In a similar vein, the Against Malaria Foundation, which has provided Guinea with bed nets since 2019, has agreed to pay $1.8 million to ensure 4.8 million nets were distributed in July in spite of the U.S. funding freeze. Two other groups together chipped in another $900,000. (In the end, the U.S. government continued to fund bed net distribution in Guinea after the USAID freeze.)

Low- and middle-income countries may also have to start spending more of their own money on malaria control. “Domestic resource mobilization,” in global health parlance, has been on international agendas for many years, but the recent upheaval has given the discussion a fresh impetus. “Many countries have become heavily dependent on external funding,” Weldedawit says—even those that could shoulder more of the burden themselves.
Guinea, for example, is rich in resources and one of the world’s biggest bauxite producers.
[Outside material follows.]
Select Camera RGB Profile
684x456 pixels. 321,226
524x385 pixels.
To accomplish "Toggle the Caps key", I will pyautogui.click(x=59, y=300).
If only 1% of that industry’s proceeds were used for health, the country could take care of malaria control itself, says Alioune Camara, who has made that case to the government. “Will they? That is the big question now.”
Reithinger is “cautiously optimistic” about Guinea’s future. Although the U.S. cuts will have an impact, “I think we have a tendency to underestimate country governments,” he says. “I do know the Guinean health system, and I’ve seen how they have weathered and come out of the Ebola crisis, and how they managed the COVID crisis. … I think there is tremendous resilience in the system.”
People on the ground are far less sanguine. At the Tamita health center, where new malaria patients arrived almost daily, too many things were falling by the wayside, said Aïssata Camara, the center’s director. “The continuity is in danger,” she said. “We want American support to come back.”